* [Dataset content]
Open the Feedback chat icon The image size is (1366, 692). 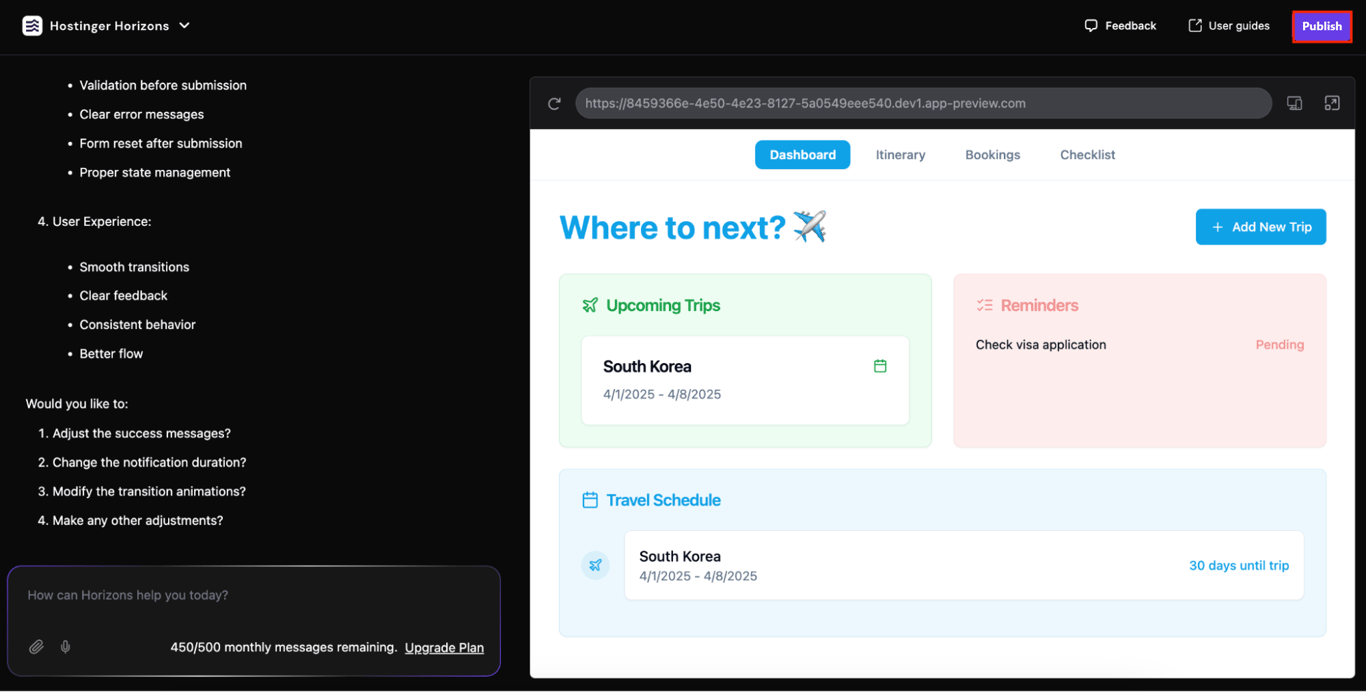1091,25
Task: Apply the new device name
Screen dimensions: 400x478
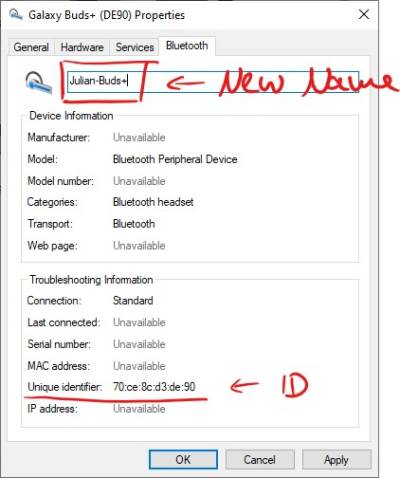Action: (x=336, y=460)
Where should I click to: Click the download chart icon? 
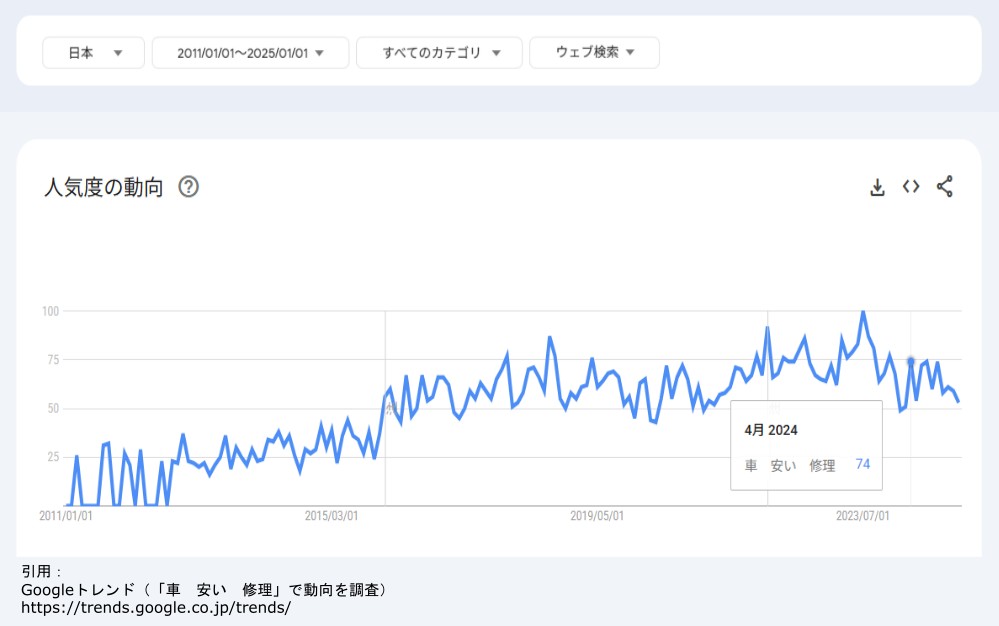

* [Problem to work on]
Copy out, unchanged, the span of lines beginning with the one that includes "Task: Apply the new device name" and running through the final line of the material above. Leave the pictures out.

* [Result of this task]
Task: Apply the new device name
Screen dimensions: 400x478
Action: (x=336, y=460)
Where should I click to: Click the download chart icon? 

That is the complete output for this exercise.